Central to all of this is people making music with nothing but their voices. “The power of the human voice, the fact that it can empower a person, whatever age, whatever ability – that to me is the most important thing. It truly is a universal language, especially when you get into a cappella,” says Sankaran. “Your voice is like your fingerprint. It’s completely unique. People can try and imitate you but they can never be you, they can never breathe like you.”

Make sure to check out ten days of empowering a cappella music.

SING! The Toronto Vocal Arts Festival runs from May 23 to June 3 in a variety of venues, mostly centred around the Distillery District, Toronto. Check out www.singtoronto.com for all the offerings.

Exultate Chamber Singers: “We Sing and Connect”

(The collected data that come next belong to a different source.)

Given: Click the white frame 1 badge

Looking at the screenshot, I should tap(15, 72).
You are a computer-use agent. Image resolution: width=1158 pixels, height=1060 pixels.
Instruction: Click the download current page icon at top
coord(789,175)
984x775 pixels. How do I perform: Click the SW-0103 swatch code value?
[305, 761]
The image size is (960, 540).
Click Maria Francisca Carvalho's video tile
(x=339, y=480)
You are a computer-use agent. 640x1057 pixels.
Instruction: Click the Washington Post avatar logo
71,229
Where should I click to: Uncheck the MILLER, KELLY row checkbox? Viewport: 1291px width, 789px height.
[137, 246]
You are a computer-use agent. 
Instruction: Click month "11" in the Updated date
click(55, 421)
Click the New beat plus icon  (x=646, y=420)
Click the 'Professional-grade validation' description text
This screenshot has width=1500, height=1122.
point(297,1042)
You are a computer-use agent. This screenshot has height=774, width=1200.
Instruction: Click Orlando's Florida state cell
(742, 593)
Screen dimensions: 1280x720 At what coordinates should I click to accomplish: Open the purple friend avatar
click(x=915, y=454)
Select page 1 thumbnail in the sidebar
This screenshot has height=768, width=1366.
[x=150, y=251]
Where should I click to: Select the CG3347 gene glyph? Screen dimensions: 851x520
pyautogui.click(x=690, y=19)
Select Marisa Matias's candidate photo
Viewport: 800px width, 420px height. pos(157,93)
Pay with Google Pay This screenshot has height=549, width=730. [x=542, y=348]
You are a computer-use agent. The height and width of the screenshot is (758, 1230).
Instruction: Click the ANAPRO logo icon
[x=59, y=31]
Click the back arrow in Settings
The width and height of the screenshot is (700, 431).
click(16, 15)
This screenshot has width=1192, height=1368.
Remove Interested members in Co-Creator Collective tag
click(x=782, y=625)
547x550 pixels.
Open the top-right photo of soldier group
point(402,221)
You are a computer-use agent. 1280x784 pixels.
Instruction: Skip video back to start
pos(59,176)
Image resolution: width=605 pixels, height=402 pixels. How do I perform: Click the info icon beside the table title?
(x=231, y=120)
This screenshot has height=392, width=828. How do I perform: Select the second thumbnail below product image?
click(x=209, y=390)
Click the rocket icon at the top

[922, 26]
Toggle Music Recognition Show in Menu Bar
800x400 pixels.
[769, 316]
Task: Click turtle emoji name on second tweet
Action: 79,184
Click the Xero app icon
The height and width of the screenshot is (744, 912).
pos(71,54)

Last month, I wrongly reported that Hilary Apfelstadt’s final concert with the Exultate Chamber Singers was at their April 6 concert. There is one remaining program in the season, however: “We Sing and Connect,” which takes place on Friday May 25 and Saturday May 26.

May 25 and May 26, 8pm. Exultate Chamber Singers presents “We Sing and Connect.” With special guests the Miles Nadal Jewish Community Centre Adult Choir (May 26 only). St. Thomas’s Anglican Church, Toronto.